This film is a post Cultural Revolution (1966-76) story about how, after the destructive decade has ended for more than twenty years, its shadow still overcasts the life of people with wounded feelings and haunting memories. Setting in a garden house built in the former French Concession, the main characters of the film are members of a once "bourgeois" family, who used to own the house and a happy life before catastrophe fell upon them in the late 1960s. When the film begins, the house has long been shared by other families and the four adult children scattered in three places: Shanghai, Inner Mongolia and San Francisco. When the mother is suddenly hospitalized, all children, each with their own reasons, come back to her. The family reunion, however, is everything but a happy event: the four siblings cannot even have one peaceful dinner, and the mother has matters to settle with each of them.
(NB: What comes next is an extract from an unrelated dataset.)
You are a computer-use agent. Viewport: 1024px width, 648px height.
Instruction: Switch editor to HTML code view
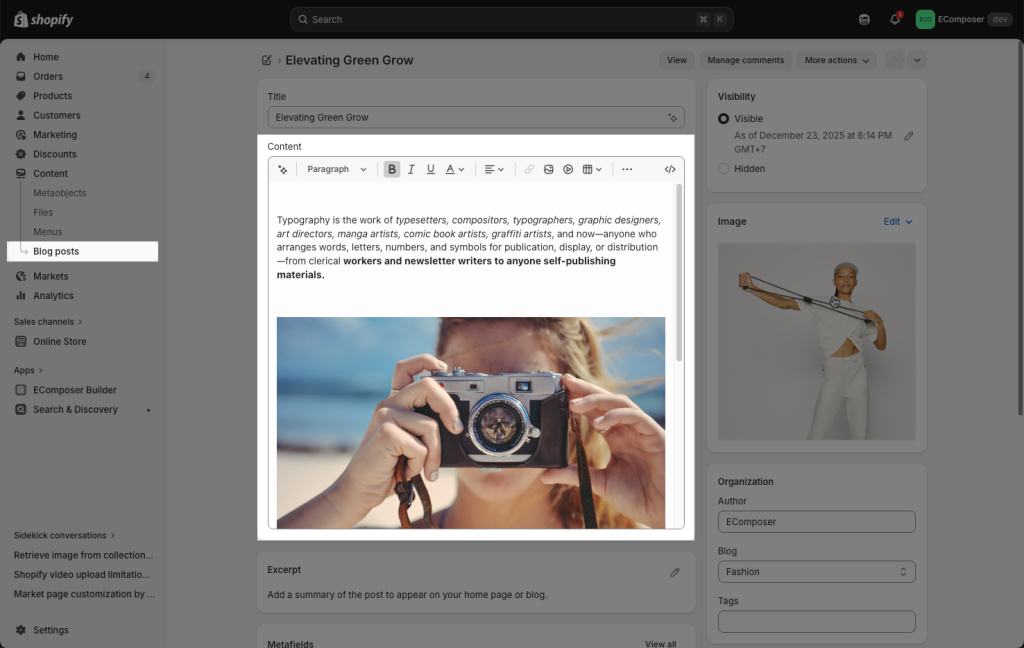coord(670,170)
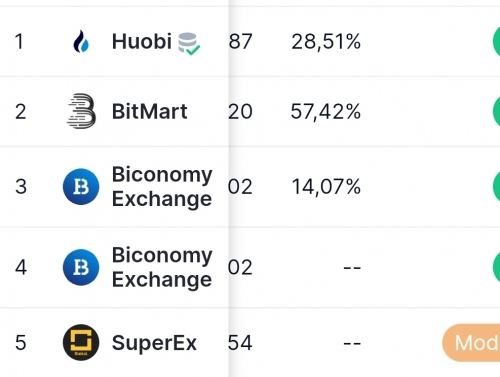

To many Chinese, the damage of the Cultural Revolution is no less than that of WWII, since it caused thousands of families losing lives in a shameful way. Shanghai Story reflects upon the Revolution not by representing the spectacular street chaos and denouncement meeting - as done in such films as Blue Kite , To Live and Farewell, My Concubine , but by demonstrating how love, trust and communication are so difficult among family members. In other words, while the three films all involve group memory and attempt to recover details of the historical event, Shanghai Story focuses on a family shattered after the father was beaten to death. The question that the film raises is both a subversive and poignant one: a historical disaster may come to an end, but can people forgive each other and move on in their limited life time?

The Director's Statement by Xiaolian Peng

The personal reason for me to make this film is that I lost my father at the beginning of the Cultural Revolution when I was only 13 years old. Even now, I still have nightmares all the time. I wrote the film script based on many true incidents of my own family and my friends' families. Not only that all characters have real life models, every line from their lips is also recorded from real life - as one of my writer's habits. I always believe that true life is more amazing than any imagined drama. And I also believe in the significance of history writing and that when reconstructing history, ordinary people's state of mind and their condition of living matter just as much as things happening at the center of a political storm or historical event. That is why I do not intend to structure the film as a typical melodrama, but tried to build the story on details of daily life while using emotion as the narrative drive.

What I hope to depict in Shanghai Story is a Chinese family with lots of problems: h ow they come to terms with a painful and tumultuous past, and, how they attempt to reconcile it with the ever-changing world and values across different generations. Meanwhile, I also want to convey the irony that: what people destructed and condemned during the Cultural Revolution - traditional Chinese culture and the materialistic civilization from the West - are what they are after today. Although one revolution after another seemed to have eliminated all bourgeoisies from the last Communist country standing, the younger generation despises the older ones by claiming that they want to live a real bourgeois life, just as their grandfather once did.